= Assigned task =
Rewrite the lines below, replacing each occurrence of "Identify the location of" with "Give the position of" and leaving everything else unchanged.

= Extracted records =
%%

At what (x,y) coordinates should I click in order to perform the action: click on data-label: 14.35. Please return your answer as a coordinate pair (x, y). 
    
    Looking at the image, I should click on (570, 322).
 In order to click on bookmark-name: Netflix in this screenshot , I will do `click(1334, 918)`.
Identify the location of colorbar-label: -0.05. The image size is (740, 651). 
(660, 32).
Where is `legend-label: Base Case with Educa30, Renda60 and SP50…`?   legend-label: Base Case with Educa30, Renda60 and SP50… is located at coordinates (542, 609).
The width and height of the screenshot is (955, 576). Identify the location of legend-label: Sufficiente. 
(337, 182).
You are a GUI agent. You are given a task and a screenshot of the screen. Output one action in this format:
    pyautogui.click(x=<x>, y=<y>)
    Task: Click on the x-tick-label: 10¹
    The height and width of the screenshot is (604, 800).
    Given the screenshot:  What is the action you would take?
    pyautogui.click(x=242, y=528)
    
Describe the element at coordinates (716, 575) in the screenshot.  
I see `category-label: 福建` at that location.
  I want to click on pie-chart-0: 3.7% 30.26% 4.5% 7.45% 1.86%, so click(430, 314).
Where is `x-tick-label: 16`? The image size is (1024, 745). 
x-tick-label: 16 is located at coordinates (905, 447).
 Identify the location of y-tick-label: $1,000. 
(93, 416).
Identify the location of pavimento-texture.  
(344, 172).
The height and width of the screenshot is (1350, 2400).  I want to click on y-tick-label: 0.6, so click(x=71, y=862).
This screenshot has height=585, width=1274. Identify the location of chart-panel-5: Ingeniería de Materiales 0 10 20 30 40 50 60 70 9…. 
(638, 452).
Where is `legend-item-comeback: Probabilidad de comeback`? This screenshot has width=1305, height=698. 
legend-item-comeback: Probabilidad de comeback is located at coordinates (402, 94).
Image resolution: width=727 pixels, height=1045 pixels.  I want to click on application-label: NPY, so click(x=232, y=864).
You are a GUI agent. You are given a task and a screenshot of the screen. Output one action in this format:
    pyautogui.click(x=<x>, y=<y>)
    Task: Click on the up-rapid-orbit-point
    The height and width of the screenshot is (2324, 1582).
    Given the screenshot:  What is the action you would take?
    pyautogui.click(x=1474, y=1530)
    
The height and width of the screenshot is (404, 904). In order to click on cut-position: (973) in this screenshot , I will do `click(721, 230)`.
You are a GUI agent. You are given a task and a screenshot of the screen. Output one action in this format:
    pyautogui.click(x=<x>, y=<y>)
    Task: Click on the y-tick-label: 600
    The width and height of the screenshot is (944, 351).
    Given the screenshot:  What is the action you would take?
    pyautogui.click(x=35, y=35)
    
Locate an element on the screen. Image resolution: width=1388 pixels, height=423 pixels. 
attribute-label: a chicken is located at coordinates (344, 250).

%%

= Finished exercise =
At what (x,y) coordinates should I click in order to perform the action: click on data-label: 14.35. Please return your answer as a coordinate pair (x, y). 
    
    Looking at the image, I should click on (570, 322).
 In order to click on bookmark-name: Netflix in this screenshot , I will do `click(1334, 918)`.
Give the position of colorbar-label: -0.05. The image size is (740, 651). 
(660, 32).
Where is `legend-label: Base Case with Educa30, Renda60 and SP50…`?   legend-label: Base Case with Educa30, Renda60 and SP50… is located at coordinates (542, 609).
The width and height of the screenshot is (955, 576). Give the position of legend-label: Sufficiente. 
(337, 182).
You are a GUI agent. You are given a task and a screenshot of the screen. Output one action in this format:
    pyautogui.click(x=<x>, y=<y>)
    Task: Click on the x-tick-label: 10¹
    The height and width of the screenshot is (604, 800).
    Given the screenshot:  What is the action you would take?
    pyautogui.click(x=242, y=528)
    
Describe the element at coordinates (716, 575) in the screenshot.  
I see `category-label: 福建` at that location.
  I want to click on pie-chart-0: 3.7% 30.26% 4.5% 7.45% 1.86%, so click(430, 314).
Where is `x-tick-label: 16`? The image size is (1024, 745). 
x-tick-label: 16 is located at coordinates (905, 447).
 Give the position of y-tick-label: $1,000. 
(93, 416).
Give the position of pavimento-texture.  
(344, 172).
The height and width of the screenshot is (1350, 2400).  I want to click on y-tick-label: 0.6, so click(x=71, y=862).
This screenshot has height=585, width=1274. Give the position of chart-panel-5: Ingeniería de Materiales 0 10 20 30 40 50 60 70 9…. 
(638, 452).
Where is `legend-item-comeback: Probabilidad de comeback`? This screenshot has width=1305, height=698. 
legend-item-comeback: Probabilidad de comeback is located at coordinates (402, 94).
Image resolution: width=727 pixels, height=1045 pixels.  I want to click on application-label: NPY, so click(x=232, y=864).
You are a GUI agent. You are given a task and a screenshot of the screen. Output one action in this format:
    pyautogui.click(x=<x>, y=<y>)
    Task: Click on the up-rapid-orbit-point
    The height and width of the screenshot is (2324, 1582).
    Given the screenshot:  What is the action you would take?
    pyautogui.click(x=1474, y=1530)
    
The height and width of the screenshot is (404, 904). In order to click on cut-position: (973) in this screenshot , I will do `click(721, 230)`.
You are a GUI agent. You are given a task and a screenshot of the screen. Output one action in this format:
    pyautogui.click(x=<x>, y=<y>)
    Task: Click on the y-tick-label: 600
    The width and height of the screenshot is (944, 351).
    Given the screenshot:  What is the action you would take?
    pyautogui.click(x=35, y=35)
    
Locate an element on the screen. Image resolution: width=1388 pixels, height=423 pixels. 
attribute-label: a chicken is located at coordinates (344, 250).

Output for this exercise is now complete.